= Andronik Rudenko =

Greek-Catholic priest (1894–1951)

Andronik Dmitrievich Rudenko (Андроник Дмитриевич Руденко; 17 May 1894, Chernyshi, Kiev Governorate, Russian Empire – 5 May 1951, Nakhodka, USSR) was a Greek-Catholic priest and a convert from Russian Orthodoxy.

==Biography==
Andronik Rudenko was born on 17 May 1894 in the village of Chernyshi, Kiev Governorate, in the family of an Orthodox priest. In 1905 the family lived in the Stavishche village, Tarashcha County. On 5 June 1912 he graduated from the Kiev real school, from September 1913 he worked as a teacher in the Stavishche village. In 1915 Rudenko graduated from the military academy in Kiev and sent to the front of a junior officer in an infantry battalion. On 30 November 1916 he was promoted to second lieutenant. He was awarded the Order of Saint Stanislaus 3rd degree. On 21 September 1917 Rudenko was awarded to the rank of captain. On 1 February 1918 he was demobilized from the army.
Entered the Kiev Theological Academy, from 1919 at the same time he studied at the Faculty of History and Philology of the University of Kiev. Father Michael Cegielski received him into the Catholic Church.
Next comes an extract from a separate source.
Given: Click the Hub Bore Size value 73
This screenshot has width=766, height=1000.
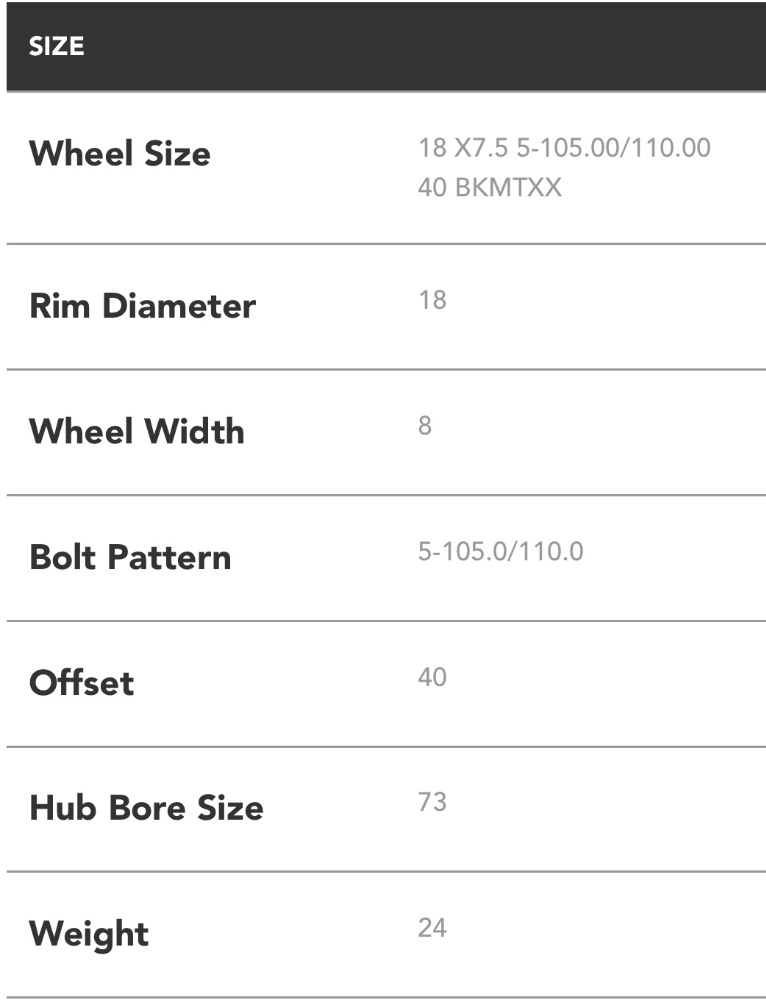Looking at the screenshot, I should [432, 802].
After that, his father and brother, who was also an Orthodox priest, broke relations with him. In 1920 was ordained a priest of the Byzantine rite. Zhitomir diocese administrator, Theophilus Skalski, sent him to serve in the parish of Saint John the Divine in the Vinarovka village, Stavysche district. Rudenko soon received permission to serve in Latin and in the eastern rites. In 1928 he was sent to serve as a curate in the parish of Saint Alexander in Kiev, in 1929 in the parish in the Yanushpol village and more later transferred to Chudnov. In 1935 again transferred to Yanushpol. In March 1935, when the local authorities decided to close the church in the village of Yanushpol, he went to Moscow, where he met with Bishop Pius Neve, asked him to transfer to another location in the event of closure of the temple. On 22 August 1935 Rudenko was arrested in the village of Yanushpol. On 13 December the same year, was sentenced to 7 years in labor camps. Rudovenko was sent under escort to Norillag, however, in June, along with the criminals fled the train at the Krasnoyarsk station. Got to Moscow, where he sought the help of Pius Neve.

He secretly lived in different localities of the Ukrainian SSR, while continuing to carry the priestly ministry. On 11 December 1938 he was arrested. On 25 September 1939 Rudenko was sentenced to 10 years in labor camps. On 18 April 1940 arrived in Vladivostok. On 27 May 1940 the medical board in a transit camp in Vladivostok gave opinion on the state of his health - "compensatory heart disease", but despite this, it was sent to Magadan on 14 July. He graduated from the medical assistant courses and in February 1945 he worked paramedic camp infirmary. On 11 January 1947 sent to Nakhodka. On 2 September 1947 he was arrested in the camp and sent to the internal Magadan prison. On 15 September he was charged with "anti-Soviet agitation and participation in a counter-revolutionary organization." On 25 January 1948 Rudenko has been ascertained stroke in therefore the investigation against him was suspended and the defendant was sent to the camp hospital, where he remained until 7 July. On 4 November the same year he was sentenced to 10 years in labor camps.

On 6 October 1950 due to a sharp deterioration in the health in Nakhodka taken out and placed in a hospital, where he died on 5 May 1951.